Парнисса возопил в ответ:

— Не объявишь ли ты им прощение или милость?

Кейт подумала, что, если бы здесь могла существовать надежда на прощение или милость, несчастных не привязали бы уже к лошадям… Впрочем, толпа, ждавшая своего зрелища, явно не была тронута обращением к милосердию. Немедленно раздались вопли:

— Никакой пощады! Никакой!

Параглез поднял руки, и толпа притихла.

— Пощады не будет! — подтвердил он.

Одобрительный рев толпы заглушил приказ, пославший в противоположные стороны все двенадцать лошадей.

Стиснув зубы так, что заныли мускулы на лице, Кейт с кажущимся бесстрастием наблюдала за тем, как разорвали на части всех троих принцев.

Ощутив ладонь на своем запястье, она поглядела на дядю и увидела в его глазах отражение собственного гнева. Осознание, что не ей одной отвратительны публичные жертвоприношения, сняло с души часть тяжести, которую Кейт несла, не замечая того. Хоть в чем-то она не одна.

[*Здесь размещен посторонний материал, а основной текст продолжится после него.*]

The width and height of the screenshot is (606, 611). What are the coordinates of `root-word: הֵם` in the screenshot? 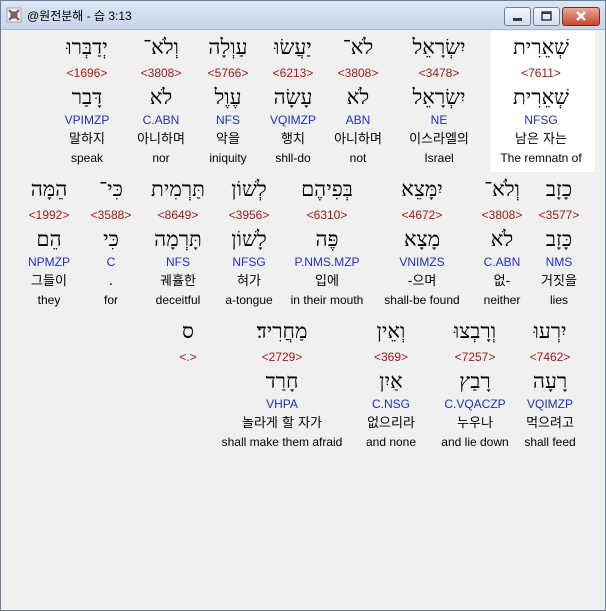 It's located at (49, 239).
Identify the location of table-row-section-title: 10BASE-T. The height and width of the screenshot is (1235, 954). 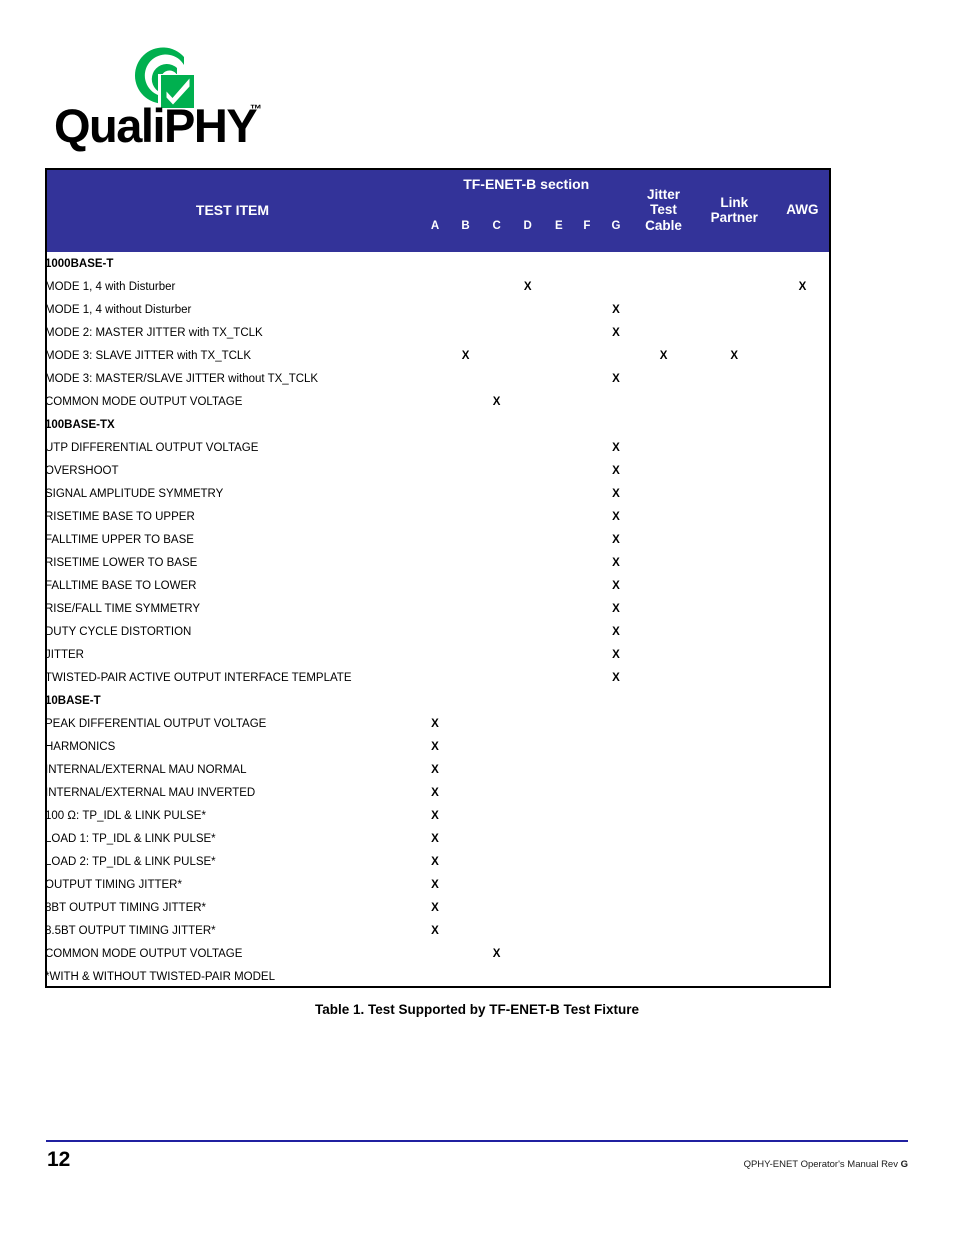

Слуги обрубали куски тел троих Гиру-налле; стражники тем временем перешли к следующей клетке. Они извлекли из нее одного ребенка, мальчика лет пяти или шести, — прекрасного, буквально излучавшего кротость и невинность. Одежда свидетельствовала о том, что он сын купца, притом состоятельного. Чистый, ухоженный ребенок, явно любимый родителями. Он дернулся в сторону клетки, и Кейт услышала тоненький, полный ужаса голосок:

— Мама! Папа!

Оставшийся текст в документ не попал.